On the surface, memes are a just source of entertainment – a way for people to express themselves through remixed templates of text, images, and videos. Some even call them the wallpaper of our social media feeds. And rightfully so — memes are everywhere on the internet and often provide us with a few minutes of idle, amusing fodder for procrastination during our day.
But they also have a serious side, according to researchers looking at modern forms of communication. They are a language in themselves, with a capacity to transcend cultures and construct collective identities between people. These sharable visual jokes can also be powerful tools for self-expression, connection, social influence, and even political subversion.
Internet memes "are one of the clearest manifestations of the fact there is such a thing as digital culture," Paolo Gerbaudo, a reader in digital politics and director of the Centre for Digital Culture at Kings College London, told the BBC.
Gerbaudo described memes as a "sort of a ready-made language with many kinds of stereotypes, symbols, situations. A palette that people can use, much like emojis, in a way, to convey a certain content".
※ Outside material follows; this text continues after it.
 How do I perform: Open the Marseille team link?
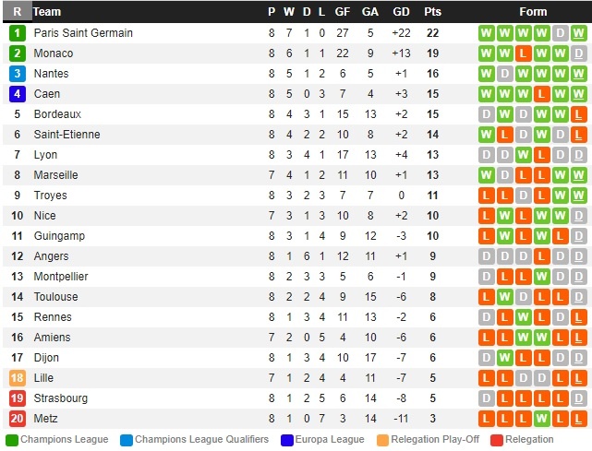(55, 175)
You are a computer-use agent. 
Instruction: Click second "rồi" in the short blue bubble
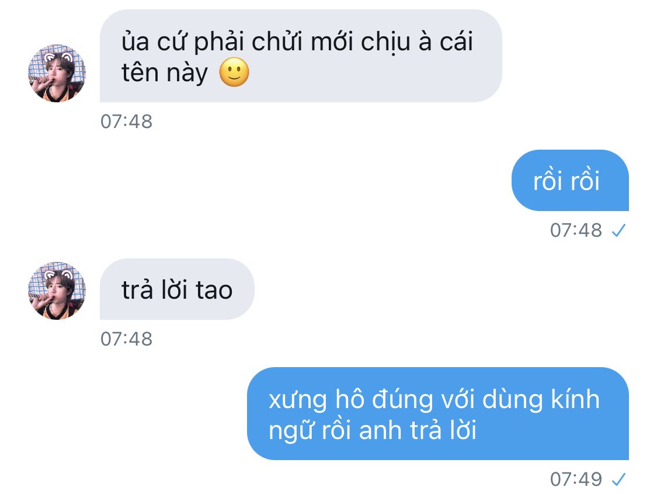pyautogui.click(x=585, y=181)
According to Instagram, over one million posts mentioning the word "meme" were shared every day in 2020.
But the first one to use it was evolutionary biologist Richard Dawkins, who coined the term in his 1976 book The Selfish Gene, likening discrete pieces of human culture that propagate between people to genes.
Dawkins shortened the ancient Greek word "mimeme" – with an apology to his classicist colleagues – to meme, making it rhyme with "cream". He suggested that memes were melodies, ideas, catchphrases, or bits of information that leap from brain to brain through imitation, expediting their transmission.
He used the term to highlight how human culture can replicate itself. In that sense, memes have been around probably since humans have had cultures they have shared. But we can also see the kernels of what makes modern internet memes so successful in ancient forms of pop culture.
"We see the replication of mundane reality in many forms of art," said Idil Galip, a doctoral researcher at the University of Edinburgh, and founder of the Meme Studies Research Network. "Even going back to, let's say, Hellenic times, you've got something like tragic theatre, that takes things that happen to you that are upsetting and real-life and makes them into comedic things, which is what memes do."